Я смотрю на другую сторону проспекта. Там здание Дворца культуры имени Ленсовета или по старому Промкооперации. Загадочное слово Промкооперация. Не будем вникать в его смысл. Упомяну только, что там работал мой дед со стороны матери в какой – то артели, где шлифовали стеклянные кубики, призмачки, увеличительные стекла и проч. – штучки, необходимые для микроскопов и подзорных труб. Иногда дед, когда я был еще совсем маленьким, дарил их мне. Ах, дед, дед! Любил он меня...
И что же я вижу? У Дворца Культуры, а он большой, высокий, длинный, огромная толпа всевозможных людей. Они буквально ломятся в широко открытые двери. Интересно, что это они? Ну правда же, интересно. А вдруг халяву какую – нибудь дают? И вот я, ну не идиот ли? С виду приличный интеллигентный человек, одетый в летние отутюженные серые брюки, белую свежую рубашку и, ну воще, галстук – сразу видно лето, и можно догадаться, идет этот пижон с работы с какого – то важного мероприятия к метро, чтобы поехать на другое важное мероприятие.
В общем, подошел я к толпе и сунулся, чтобы узнать чего это все и почему, а меня кто – то подтолкнул, и я уже стиснут со всех сторон людьми и меня прямо несет внутрь здания вместе со всеми. Вырваться не получается. Попробовал поджать ноги – может меня уронят, не помогло. И вот вместе со всеми меня страшная сила втягивает в двери, потом несет вдоль вестибюля. Я с ужасом вижу, как огромная картина, на ней веселый добрый САМ товарищ Сталин держит на руках веселую маленькую девочку, вдруг валится со стены и плашмя накрывает людей. И не увернуться. Люди орут, ладно ткань и слой краски, но рама – то! Деревянная, тяжеленная! Но мне повезло, может это моя белая рубашка, я конечно родился не в ней, но как – то помогла.
А между тем, толпа несет меня дальше по вестибюлю и, наконец, выбрасывает на улицу через вторые двери. Урраа! Я жив, я отлип от толпы. Но что же это было? Что это было?! Спрашиваю у людей. У всех вытаращенные глаза, разинутые рты и красные морды. Никто ничего не знает. И только один шёпотом сквозь стиснутые зубы, – «Суд над колбасниками, выездная сессия. Молчи лучше... » Я ничего не понял. Засунул свою белую рубашку, теперь изжеванную, обратно под ремень в брюки, снял с шеи то, что осталось от галстука, и пошел прочь.
Позже от знакомых я узнал, что да, городские власти решили сделать открытый суд над работниками какого – то колбасного завода. Они, проявляя излишнюю заботу о качестве своей продукции, добавляли в колбасную массу всякую падаль – дохлых собак, кошек, крыс и еще, что поинтереснее. Люди стали обнаруживать в колбасе плохо подстриженные ногти. А куда, скажите пожалуйста, можно было деть то, что осталось от рабочего, утонувшего в чане с пивом на заводе имени Степана Разина? Плавал больше недели пока вытащили.

> [Исходные данные]:

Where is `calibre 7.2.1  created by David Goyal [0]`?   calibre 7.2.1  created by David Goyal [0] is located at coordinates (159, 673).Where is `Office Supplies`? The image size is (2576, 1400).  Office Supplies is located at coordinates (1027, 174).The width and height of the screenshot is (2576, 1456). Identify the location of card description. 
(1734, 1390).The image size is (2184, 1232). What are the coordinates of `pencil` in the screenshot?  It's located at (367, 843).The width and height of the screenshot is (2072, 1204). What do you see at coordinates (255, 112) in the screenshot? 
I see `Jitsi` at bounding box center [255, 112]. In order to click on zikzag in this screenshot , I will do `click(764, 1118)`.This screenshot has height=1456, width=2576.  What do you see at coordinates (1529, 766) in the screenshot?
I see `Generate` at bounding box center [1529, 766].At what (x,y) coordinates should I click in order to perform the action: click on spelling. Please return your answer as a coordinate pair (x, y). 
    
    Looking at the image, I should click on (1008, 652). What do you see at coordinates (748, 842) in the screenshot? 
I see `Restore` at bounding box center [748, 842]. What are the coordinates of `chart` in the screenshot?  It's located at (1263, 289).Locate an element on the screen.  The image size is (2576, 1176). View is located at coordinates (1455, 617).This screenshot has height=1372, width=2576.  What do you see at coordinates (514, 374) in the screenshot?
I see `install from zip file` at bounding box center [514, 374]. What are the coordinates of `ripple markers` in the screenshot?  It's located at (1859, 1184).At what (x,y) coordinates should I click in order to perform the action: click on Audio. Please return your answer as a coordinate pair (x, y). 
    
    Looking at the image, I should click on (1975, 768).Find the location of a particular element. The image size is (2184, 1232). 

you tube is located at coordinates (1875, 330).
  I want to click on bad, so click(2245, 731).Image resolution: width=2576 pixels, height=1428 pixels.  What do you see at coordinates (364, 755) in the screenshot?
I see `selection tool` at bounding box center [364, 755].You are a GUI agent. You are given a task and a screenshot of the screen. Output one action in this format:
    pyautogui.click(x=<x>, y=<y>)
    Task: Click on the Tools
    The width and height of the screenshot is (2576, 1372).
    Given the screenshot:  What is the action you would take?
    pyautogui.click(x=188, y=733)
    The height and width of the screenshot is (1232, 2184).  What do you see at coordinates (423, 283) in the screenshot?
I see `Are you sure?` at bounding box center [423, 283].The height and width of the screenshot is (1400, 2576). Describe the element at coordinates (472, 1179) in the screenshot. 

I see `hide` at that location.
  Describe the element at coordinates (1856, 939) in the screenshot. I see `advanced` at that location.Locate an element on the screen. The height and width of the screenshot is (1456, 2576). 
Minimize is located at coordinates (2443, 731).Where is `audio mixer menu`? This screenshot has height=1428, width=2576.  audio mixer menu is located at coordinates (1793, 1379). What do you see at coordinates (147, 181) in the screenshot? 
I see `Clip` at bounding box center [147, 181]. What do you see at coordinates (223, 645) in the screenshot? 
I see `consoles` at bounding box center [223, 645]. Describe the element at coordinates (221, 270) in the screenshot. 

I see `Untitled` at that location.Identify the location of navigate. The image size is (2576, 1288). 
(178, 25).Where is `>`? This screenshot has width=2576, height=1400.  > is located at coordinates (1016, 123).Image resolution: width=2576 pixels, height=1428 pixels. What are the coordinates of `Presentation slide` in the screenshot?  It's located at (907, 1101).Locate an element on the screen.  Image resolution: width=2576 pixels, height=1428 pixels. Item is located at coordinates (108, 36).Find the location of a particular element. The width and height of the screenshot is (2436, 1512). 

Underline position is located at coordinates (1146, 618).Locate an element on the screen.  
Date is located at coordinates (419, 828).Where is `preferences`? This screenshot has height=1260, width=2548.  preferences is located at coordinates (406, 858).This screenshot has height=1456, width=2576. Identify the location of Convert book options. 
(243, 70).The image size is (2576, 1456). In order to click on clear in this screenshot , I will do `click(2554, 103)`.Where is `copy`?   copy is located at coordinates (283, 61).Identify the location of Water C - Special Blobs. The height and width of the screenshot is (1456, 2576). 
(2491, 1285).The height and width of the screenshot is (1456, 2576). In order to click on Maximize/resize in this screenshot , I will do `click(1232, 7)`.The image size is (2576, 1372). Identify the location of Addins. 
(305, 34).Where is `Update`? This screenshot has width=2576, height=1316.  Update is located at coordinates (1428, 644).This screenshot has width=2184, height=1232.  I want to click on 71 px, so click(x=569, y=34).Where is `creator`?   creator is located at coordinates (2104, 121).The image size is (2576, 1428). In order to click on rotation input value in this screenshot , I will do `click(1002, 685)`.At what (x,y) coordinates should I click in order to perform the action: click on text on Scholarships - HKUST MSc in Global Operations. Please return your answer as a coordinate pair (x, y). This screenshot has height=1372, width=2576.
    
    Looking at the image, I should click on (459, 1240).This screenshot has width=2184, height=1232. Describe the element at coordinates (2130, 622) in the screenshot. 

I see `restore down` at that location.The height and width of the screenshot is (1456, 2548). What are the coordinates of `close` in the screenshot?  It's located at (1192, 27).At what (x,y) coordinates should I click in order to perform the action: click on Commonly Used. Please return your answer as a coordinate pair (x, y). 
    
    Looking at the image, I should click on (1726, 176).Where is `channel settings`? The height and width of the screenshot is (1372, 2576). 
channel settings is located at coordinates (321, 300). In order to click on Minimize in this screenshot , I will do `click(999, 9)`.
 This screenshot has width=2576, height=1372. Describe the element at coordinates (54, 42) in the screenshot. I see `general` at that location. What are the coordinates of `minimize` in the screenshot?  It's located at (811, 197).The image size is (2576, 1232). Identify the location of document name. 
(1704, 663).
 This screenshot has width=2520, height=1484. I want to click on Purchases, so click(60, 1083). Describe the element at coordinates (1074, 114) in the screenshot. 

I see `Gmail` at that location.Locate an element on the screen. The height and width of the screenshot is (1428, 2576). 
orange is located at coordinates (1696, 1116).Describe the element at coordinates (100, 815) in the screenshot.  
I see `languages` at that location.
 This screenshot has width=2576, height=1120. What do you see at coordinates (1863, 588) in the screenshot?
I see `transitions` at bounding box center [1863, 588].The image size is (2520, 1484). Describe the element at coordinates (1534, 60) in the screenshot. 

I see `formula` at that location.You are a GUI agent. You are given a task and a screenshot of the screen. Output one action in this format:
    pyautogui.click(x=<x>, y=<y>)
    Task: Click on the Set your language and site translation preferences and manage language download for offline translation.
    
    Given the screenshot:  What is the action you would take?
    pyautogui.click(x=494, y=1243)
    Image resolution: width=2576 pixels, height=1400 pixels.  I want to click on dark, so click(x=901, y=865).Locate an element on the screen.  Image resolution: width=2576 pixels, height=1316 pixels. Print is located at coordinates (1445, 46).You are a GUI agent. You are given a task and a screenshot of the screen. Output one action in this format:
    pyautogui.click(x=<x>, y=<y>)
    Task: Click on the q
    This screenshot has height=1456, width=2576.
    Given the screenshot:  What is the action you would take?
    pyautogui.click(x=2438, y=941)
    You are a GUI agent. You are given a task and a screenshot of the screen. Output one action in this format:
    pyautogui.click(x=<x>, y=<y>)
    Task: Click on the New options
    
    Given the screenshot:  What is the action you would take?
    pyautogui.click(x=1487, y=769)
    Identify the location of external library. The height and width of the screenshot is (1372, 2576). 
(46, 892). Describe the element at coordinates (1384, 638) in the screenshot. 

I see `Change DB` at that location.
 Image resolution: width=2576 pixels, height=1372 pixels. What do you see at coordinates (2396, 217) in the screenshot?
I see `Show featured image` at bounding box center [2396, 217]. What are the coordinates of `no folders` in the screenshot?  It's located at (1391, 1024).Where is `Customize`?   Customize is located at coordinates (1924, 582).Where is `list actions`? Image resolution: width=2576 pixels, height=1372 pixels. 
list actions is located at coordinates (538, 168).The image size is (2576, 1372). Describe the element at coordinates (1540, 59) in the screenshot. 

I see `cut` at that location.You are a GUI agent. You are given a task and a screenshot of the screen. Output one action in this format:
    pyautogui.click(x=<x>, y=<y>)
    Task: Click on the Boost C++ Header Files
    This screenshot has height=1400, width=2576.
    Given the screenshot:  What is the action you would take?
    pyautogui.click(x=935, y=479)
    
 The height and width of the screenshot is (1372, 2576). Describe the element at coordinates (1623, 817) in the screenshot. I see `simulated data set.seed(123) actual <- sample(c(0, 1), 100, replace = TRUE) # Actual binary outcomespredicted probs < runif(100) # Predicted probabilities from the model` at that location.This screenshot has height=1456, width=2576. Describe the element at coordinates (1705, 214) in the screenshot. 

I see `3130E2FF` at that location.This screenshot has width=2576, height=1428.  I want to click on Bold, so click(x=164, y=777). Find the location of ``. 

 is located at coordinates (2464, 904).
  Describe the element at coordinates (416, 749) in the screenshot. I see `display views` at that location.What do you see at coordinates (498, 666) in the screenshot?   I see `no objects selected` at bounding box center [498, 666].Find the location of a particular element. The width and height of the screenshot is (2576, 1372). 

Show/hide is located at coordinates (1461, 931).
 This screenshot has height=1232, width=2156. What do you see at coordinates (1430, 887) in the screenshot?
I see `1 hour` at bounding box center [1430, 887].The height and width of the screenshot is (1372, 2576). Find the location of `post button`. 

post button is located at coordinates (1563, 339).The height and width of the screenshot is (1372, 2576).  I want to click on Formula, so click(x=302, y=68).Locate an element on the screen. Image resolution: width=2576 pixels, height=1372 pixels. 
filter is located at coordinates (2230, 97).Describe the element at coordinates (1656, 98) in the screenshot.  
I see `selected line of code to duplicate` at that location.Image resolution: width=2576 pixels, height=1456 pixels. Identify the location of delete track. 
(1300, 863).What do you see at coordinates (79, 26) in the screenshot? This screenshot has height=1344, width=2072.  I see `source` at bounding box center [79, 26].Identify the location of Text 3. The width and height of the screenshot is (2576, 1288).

> [Работа с текстом]:
- a) Перепишите списком короче абзац отрывка, который начинается словами «А между тем, толпа несет меня», сохранив его основные факты.
- b) Определите, согласуются ли с отрывком следующие утверждения. Для каждого ответьте «да» или «нет» и дословно приведите решающие слова текста. (i) Дед рассказчика со стороны матери работал в артели во Дворце культуры. (ii) Толпа вынесла рассказчика на улицу через те же двери, в которые он вошёл. (iii) О суде над работниками колбасного завода рассказчик узнал позже от знакомых.
- c) Подхватите рассказ о давке у Дворца культуры имени Ленсовета и продолжите его несколькими предложениями после последнего предложения отрывка.

> [Ответы к заданиям]:
- a)
- Толпа пронесла рассказчика по вестибюлю и вытолкнула на улицу через вторые двери.
- Он спрашивал людей, что это было, но никто ничего не знал.
- Только один человек шёпотом ответил: «Суд над колбасниками, выездная сессия».
- Рассказчик ничего не понял, заправил изжёванную рубашку в брюки, снял остатки галстука и ушёл.

- b)
(i) Да: «там работал мой дед со стороны матери в какой – то артели».
(ii) Нет: «выбрасывает на улицу через вторые двери».
(iii) Да: «Позже от знакомых я узнал».

- c)
Интересно, когда же все это случилось? Понятное дело летом, но какого года? Памятник изобретателю советского радио! Вот кто нам поможет. Читаем надпись – «Открыт 22 марта 1959 года». Еще несколько лет убирали леса, сажали кусты, отпугивали голубей. 1963 год! Только тогда! К открытию станции метро «Петроградская». Никита Сергеевич развернулся и провел денежную реформу, а голуби одели на голову А. С. Попова корону белого цвета. А по радио об этом – ничего, в газетах – ничего, и даже сейчас в интернете – ничего. Засекретили. Зачем выдавать поганому западу наши передовые технологии. Это я про колбасу. А вот с портретом Сталина Сергеич дал промашку. Он, борясь с культом личности и круша всевозможные памятнки нашему бывшему Вождю и Учителю, не успел добраться до ДК. Ленсовета, а Сталин, он же был еще и Самый Мудрый, решил предотвратить надругательство, и самостоятельно совершил самоубийство своего портрета.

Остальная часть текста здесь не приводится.